Floats are inherintly inprecise. So if thigns arn't working like you
expect don't be surprised if 0.15, 0.12, and 0.1 are closer to the same
number than you think.
On Mar 28, 2005, at 6:32 AM, Kent Johnson wrote:
gerardo arnaez wrote:
Hi all,
I am trying to get a value dependant on initial vlaue inputed
Depending on the value, I want the functiont to return a percentage
For some reason, It seems to skip the first if state and just print
out the 1st elif
not sure what is going.
Are you sure you are passing a number to the function? If you are
passing a value you received from raw_input it is a string.
also, is there a cleaner way to write this?
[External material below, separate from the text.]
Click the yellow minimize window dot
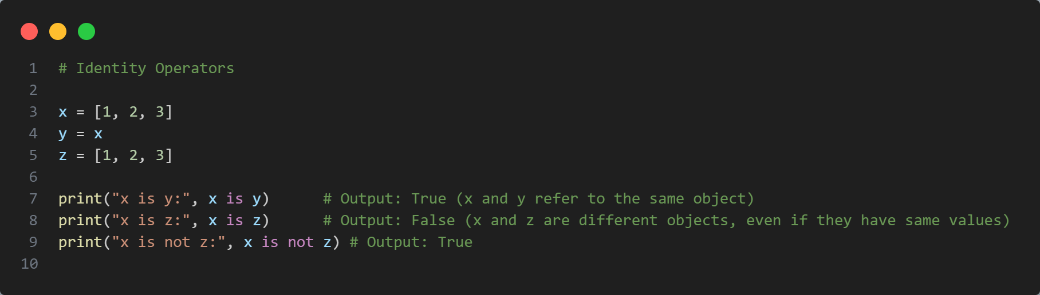 [58, 31]
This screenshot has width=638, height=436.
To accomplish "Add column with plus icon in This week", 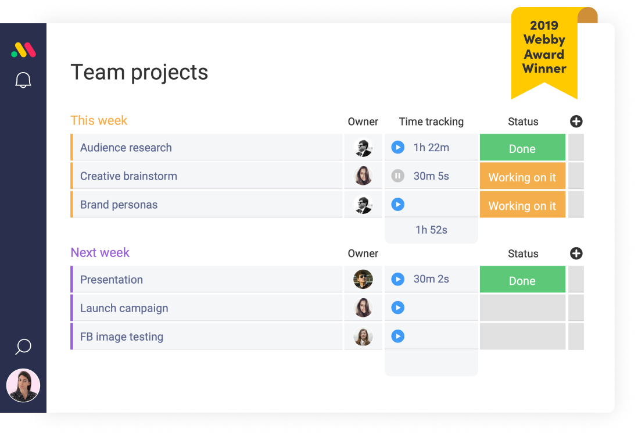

I would use a list of value pairs. It separates the data from the code
so it is easier to see what is going on. Here is a version that does
this. It also ensures that the input value is a float:
def INRadjust(x):
cutoffs = [
(1, .15),
(1.5, .12),
(1.75, .1),
(1.9, .05),
(3.1, 0),
(4.1, -.1),
(5.1, -.2),
(6.1, -.25),
(7.1, -.3),
]
x = float(x) # make sure x is a number
for cutoff, value in cutoffs:
if x < cutoff:
return value
print "Notify doctor"
Kent
-=-------------------------
#! /usr/bin/env python
'''
Calulate the percent increase in dose given an INR value.
'''
def INRadjust(x):
if x < 1:
return .15
elif x < 1.5:
return .12
elif x < 1.75:
return .1
elif x < 1.9:
return .05
elif x < 3.1:
return 0
elif x < 4.1:
return -.1
elif x < 5.1:
return -.2
elif x < 6.1:
return -.25
elif x < 7.1:
return -.3
else:
print "Notify Doctor"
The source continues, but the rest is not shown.